Your task is to output every record exactly as it is given.
*** THE INPUT ***
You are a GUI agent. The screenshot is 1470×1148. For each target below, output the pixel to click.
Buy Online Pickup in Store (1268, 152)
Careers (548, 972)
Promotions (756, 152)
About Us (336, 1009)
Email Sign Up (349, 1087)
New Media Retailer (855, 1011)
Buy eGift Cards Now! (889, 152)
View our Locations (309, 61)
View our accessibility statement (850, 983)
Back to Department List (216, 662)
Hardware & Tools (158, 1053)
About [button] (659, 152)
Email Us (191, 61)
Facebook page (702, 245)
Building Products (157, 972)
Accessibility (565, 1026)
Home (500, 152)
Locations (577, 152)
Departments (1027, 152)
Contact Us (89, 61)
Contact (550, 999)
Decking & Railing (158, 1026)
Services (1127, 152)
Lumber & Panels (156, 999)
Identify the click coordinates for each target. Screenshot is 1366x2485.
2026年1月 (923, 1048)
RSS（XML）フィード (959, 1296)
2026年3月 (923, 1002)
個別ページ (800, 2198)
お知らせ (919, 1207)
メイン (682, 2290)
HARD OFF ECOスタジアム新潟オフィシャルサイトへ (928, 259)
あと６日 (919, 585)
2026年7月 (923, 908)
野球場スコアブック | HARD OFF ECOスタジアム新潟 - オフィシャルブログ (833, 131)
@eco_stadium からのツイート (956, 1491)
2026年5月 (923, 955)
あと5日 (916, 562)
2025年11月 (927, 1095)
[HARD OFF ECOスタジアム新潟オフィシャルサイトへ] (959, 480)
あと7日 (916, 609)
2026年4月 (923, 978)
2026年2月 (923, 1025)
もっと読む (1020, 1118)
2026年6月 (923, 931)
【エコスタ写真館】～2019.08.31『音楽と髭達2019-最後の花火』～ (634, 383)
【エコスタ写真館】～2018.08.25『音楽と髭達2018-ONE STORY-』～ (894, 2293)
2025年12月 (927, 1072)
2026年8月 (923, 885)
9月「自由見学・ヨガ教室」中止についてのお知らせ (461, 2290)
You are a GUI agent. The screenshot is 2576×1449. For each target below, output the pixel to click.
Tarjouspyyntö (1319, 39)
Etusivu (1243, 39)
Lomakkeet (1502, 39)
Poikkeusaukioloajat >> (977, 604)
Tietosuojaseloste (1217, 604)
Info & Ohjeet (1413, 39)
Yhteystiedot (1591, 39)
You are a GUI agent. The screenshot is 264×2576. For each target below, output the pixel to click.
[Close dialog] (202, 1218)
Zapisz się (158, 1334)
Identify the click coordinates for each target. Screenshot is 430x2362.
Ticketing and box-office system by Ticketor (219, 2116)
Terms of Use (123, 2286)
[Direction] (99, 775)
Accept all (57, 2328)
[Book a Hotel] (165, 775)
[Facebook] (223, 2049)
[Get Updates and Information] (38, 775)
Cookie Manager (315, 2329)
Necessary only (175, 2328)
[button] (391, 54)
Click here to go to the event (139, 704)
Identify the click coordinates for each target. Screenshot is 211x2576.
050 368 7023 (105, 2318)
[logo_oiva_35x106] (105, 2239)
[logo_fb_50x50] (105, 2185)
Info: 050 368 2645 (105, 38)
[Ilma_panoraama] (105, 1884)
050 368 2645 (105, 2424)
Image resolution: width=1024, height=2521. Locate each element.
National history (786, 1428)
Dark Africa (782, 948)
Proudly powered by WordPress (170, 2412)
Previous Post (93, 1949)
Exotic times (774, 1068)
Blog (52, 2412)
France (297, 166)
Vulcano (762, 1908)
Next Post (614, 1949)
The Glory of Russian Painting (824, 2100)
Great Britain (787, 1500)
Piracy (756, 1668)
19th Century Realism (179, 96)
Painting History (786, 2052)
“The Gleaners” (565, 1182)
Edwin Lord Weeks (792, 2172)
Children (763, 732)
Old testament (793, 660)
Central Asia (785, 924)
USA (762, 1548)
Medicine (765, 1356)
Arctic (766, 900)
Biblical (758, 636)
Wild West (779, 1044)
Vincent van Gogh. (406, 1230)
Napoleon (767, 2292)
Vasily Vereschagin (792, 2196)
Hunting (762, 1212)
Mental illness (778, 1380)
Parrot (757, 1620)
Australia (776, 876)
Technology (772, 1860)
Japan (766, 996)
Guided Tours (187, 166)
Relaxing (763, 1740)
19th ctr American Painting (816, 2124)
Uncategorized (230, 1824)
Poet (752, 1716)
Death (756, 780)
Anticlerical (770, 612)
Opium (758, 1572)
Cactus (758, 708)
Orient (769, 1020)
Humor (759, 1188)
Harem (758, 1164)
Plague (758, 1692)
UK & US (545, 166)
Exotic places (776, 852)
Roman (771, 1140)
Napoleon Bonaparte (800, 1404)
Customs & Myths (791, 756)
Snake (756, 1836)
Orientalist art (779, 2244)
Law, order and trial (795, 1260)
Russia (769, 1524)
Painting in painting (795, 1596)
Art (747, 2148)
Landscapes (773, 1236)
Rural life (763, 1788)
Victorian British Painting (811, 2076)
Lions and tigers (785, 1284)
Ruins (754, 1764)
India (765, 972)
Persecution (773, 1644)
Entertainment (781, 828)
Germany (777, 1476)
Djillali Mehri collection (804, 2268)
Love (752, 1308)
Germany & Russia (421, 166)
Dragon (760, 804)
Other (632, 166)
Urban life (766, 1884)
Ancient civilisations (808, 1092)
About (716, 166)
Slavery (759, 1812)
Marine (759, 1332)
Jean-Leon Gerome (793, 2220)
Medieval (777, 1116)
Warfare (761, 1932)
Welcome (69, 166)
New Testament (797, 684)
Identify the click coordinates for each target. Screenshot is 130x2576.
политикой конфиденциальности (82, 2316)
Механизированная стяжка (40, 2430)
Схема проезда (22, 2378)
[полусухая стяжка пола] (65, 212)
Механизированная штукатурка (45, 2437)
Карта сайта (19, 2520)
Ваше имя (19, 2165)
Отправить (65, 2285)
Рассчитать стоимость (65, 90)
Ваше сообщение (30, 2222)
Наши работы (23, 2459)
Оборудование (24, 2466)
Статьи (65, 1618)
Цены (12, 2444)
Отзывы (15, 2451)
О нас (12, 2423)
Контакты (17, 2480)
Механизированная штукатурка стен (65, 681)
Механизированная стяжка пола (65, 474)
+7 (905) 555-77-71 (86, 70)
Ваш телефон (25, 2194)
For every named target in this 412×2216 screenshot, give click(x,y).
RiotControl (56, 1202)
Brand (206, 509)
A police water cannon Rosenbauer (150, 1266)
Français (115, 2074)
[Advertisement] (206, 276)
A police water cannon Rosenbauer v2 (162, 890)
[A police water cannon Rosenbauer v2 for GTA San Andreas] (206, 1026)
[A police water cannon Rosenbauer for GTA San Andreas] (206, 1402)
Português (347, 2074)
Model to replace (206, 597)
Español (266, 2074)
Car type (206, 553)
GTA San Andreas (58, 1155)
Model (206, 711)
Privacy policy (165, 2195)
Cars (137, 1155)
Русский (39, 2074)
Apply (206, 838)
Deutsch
*** End of THE INPUT ***
# YOUR SOLUTION
You are a GUI agent. The screenshot is 1470×1148. For each target below, output the pixel to click.
Buy Online Pickup in Store (1268, 152)
Careers (548, 972)
Promotions (756, 152)
About Us (336, 1009)
Email Sign Up (349, 1087)
New Media Retailer (855, 1011)
Buy eGift Cards Now! (889, 152)
View our Locations (309, 61)
View our accessibility statement (850, 983)
Back to Department List (216, 662)
Hardware & Tools (158, 1053)
About [button] (659, 152)
Email Us (191, 61)
Facebook page (702, 245)
Building Products (157, 972)
Accessibility (565, 1026)
Home (500, 152)
Locations (577, 152)
Departments (1027, 152)
Contact Us (89, 61)
Contact (550, 999)
Decking & Railing (158, 1026)
Services (1127, 152)
Lumber & Panels (156, 999)
Identify the click coordinates for each target. Screenshot is 1366x2485.
2026年1月 (923, 1048)
RSS（XML）フィード (959, 1296)
2026年3月 (923, 1002)
個別ページ (800, 2198)
お知らせ (919, 1207)
メイン (682, 2290)
HARD OFF ECOスタジアム新潟オフィシャルサイトへ (928, 259)
あと６日 (919, 585)
2026年7月 (923, 908)
野球場スコアブック | HARD OFF ECOスタジアム新潟 - オフィシャルブログ (833, 131)
@eco_stadium からのツイート (956, 1491)
2026年5月 (923, 955)
あと5日 (916, 562)
2025年11月 (927, 1095)
[HARD OFF ECOスタジアム新潟オフィシャルサイトへ] (959, 480)
あと7日 (916, 609)
2026年4月 (923, 978)
2026年2月 (923, 1025)
もっと読む (1020, 1118)
2026年6月 (923, 931)
【エコスタ写真館】～2019.08.31『音楽と髭達2019-最後の花火』～ (634, 383)
【エコスタ写真館】～2018.08.25『音楽と髭達2018-ONE STORY-』～ (894, 2293)
2025年12月 (927, 1072)
2026年8月 (923, 885)
9月「自由見学・ヨガ教室」中止についてのお知らせ (461, 2290)
You are a GUI agent. The screenshot is 2576×1449. For each target below, output the pixel to click.
Tarjouspyyntö (1319, 39)
Etusivu (1243, 39)
Lomakkeet (1502, 39)
Poikkeusaukioloajat >> (977, 604)
Tietosuojaseloste (1217, 604)
Info & Ohjeet (1413, 39)
Yhteystiedot (1591, 39)
You are a GUI agent. The screenshot is 264×2576. For each target below, output the pixel to click.
[Close dialog] (202, 1218)
Zapisz się (158, 1334)
Identify the click coordinates for each target. Screenshot is 430x2362.
Ticketing and box-office system by Ticketor (219, 2116)
Terms of Use (123, 2286)
[Direction] (99, 775)
Accept all (57, 2328)
[Book a Hotel] (165, 775)
[Facebook] (223, 2049)
[Get Updates and Information] (38, 775)
Cookie Manager (315, 2329)
Necessary only (175, 2328)
[button] (391, 54)
Click here to go to the event (139, 704)
Identify the click coordinates for each target. Screenshot is 211x2576.
050 368 7023 (105, 2318)
[logo_oiva_35x106] (105, 2239)
[logo_fb_50x50] (105, 2185)
Info: 050 368 2645 (105, 38)
[Ilma_panoraama] (105, 1884)
050 368 2645 (105, 2424)
Image resolution: width=1024, height=2521. Locate each element.
National history (786, 1428)
Dark Africa (782, 948)
Proudly powered by WordPress (170, 2412)
Previous Post (93, 1949)
Exotic times (774, 1068)
Blog (52, 2412)
France (297, 166)
Vulcano (762, 1908)
Next Post (614, 1949)
The Glory of Russian Painting (824, 2100)
Great Britain (787, 1500)
Piracy (756, 1668)
19th Century Realism (179, 96)
Painting History (786, 2052)
“The Gleaners” (565, 1182)
Edwin Lord Weeks (792, 2172)
Children (763, 732)
Old testament (793, 660)
Central Asia (785, 924)
USA (762, 1548)
Medicine (765, 1356)
Arctic (766, 900)
Biblical (758, 636)
Wild West (779, 1044)
Vincent van Gogh. (406, 1230)
Napoleon (767, 2292)
Vasily Vereschagin (792, 2196)
Hunting (762, 1212)
Mental illness (778, 1380)
Parrot (757, 1620)
Australia (776, 876)
Technology (772, 1860)
Japan (766, 996)
Guided Tours (187, 166)
Relaxing (763, 1740)
19th ctr American Painting (816, 2124)
Uncategorized (230, 1824)
Poet (752, 1716)
Death (756, 780)
Anticlerical (770, 612)
Opium (758, 1572)
Cactus (758, 708)
Orient (769, 1020)
Humor (759, 1188)
Harem (758, 1164)
Plague (758, 1692)
UK & US (545, 166)
Exotic places (776, 852)
Roman (771, 1140)
Napoleon Bonaparte (800, 1404)
Customs & Myths (791, 756)
Snake (756, 1836)
Orientalist art (779, 2244)
Law, order and trial (795, 1260)
Russia (769, 1524)
Painting in painting (795, 1596)
Art (747, 2148)
Landscapes (773, 1236)
Rural life (763, 1788)
Victorian British Painting (811, 2076)
Lions and tigers (785, 1284)
Ruins (754, 1764)
India (765, 972)
Persecution (773, 1644)
Entertainment (781, 828)
Germany (777, 1476)
Djillali Mehri collection (804, 2268)
Love (752, 1308)
Germany & Russia (421, 166)
Dragon (760, 804)
Other (632, 166)
Urban life (766, 1884)
Ancient civilisations (808, 1092)
About (716, 166)
Slavery (759, 1812)
Marine (759, 1332)
Jean-Leon Gerome (793, 2220)
Medieval (777, 1116)
Warfare (761, 1932)
Welcome (69, 166)
New Testament (797, 684)
Identify the click coordinates for each target. Screenshot is 130x2576.
политикой конфиденциальности (82, 2316)
Механизированная стяжка (40, 2430)
Схема проезда (22, 2378)
[полусухая стяжка пола] (65, 212)
Механизированная штукатурка (45, 2437)
Карта сайта (19, 2520)
Ваше имя (19, 2165)
Отправить (65, 2285)
Рассчитать стоимость (65, 90)
Ваше сообщение (30, 2222)
Наши работы (23, 2459)
Оборудование (24, 2466)
Статьи (65, 1618)
Цены (12, 2444)
Отзывы (15, 2451)
О нас (12, 2423)
Контакты (17, 2480)
Механизированная штукатурка стен (65, 681)
Механизированная стяжка пола (65, 474)
+7 (905) 555-77-71 (86, 70)
Ваш телефон (25, 2194)
For every named target in this 412×2216 screenshot, give click(x,y).
RiotControl (56, 1202)
Brand (206, 509)
A police water cannon Rosenbauer (150, 1266)
Français (115, 2074)
[Advertisement] (206, 276)
A police water cannon Rosenbauer v2 (162, 890)
[A police water cannon Rosenbauer v2 for GTA San Andreas] (206, 1026)
[A police water cannon Rosenbauer for GTA San Andreas] (206, 1402)
Português (347, 2074)
Model to replace (206, 597)
Español (266, 2074)
Car type (206, 553)
GTA San Andreas (58, 1155)
Model (206, 711)
Privacy policy (165, 2195)
Cars (137, 1155)
Русский (39, 2074)
Apply (206, 838)
Deutsch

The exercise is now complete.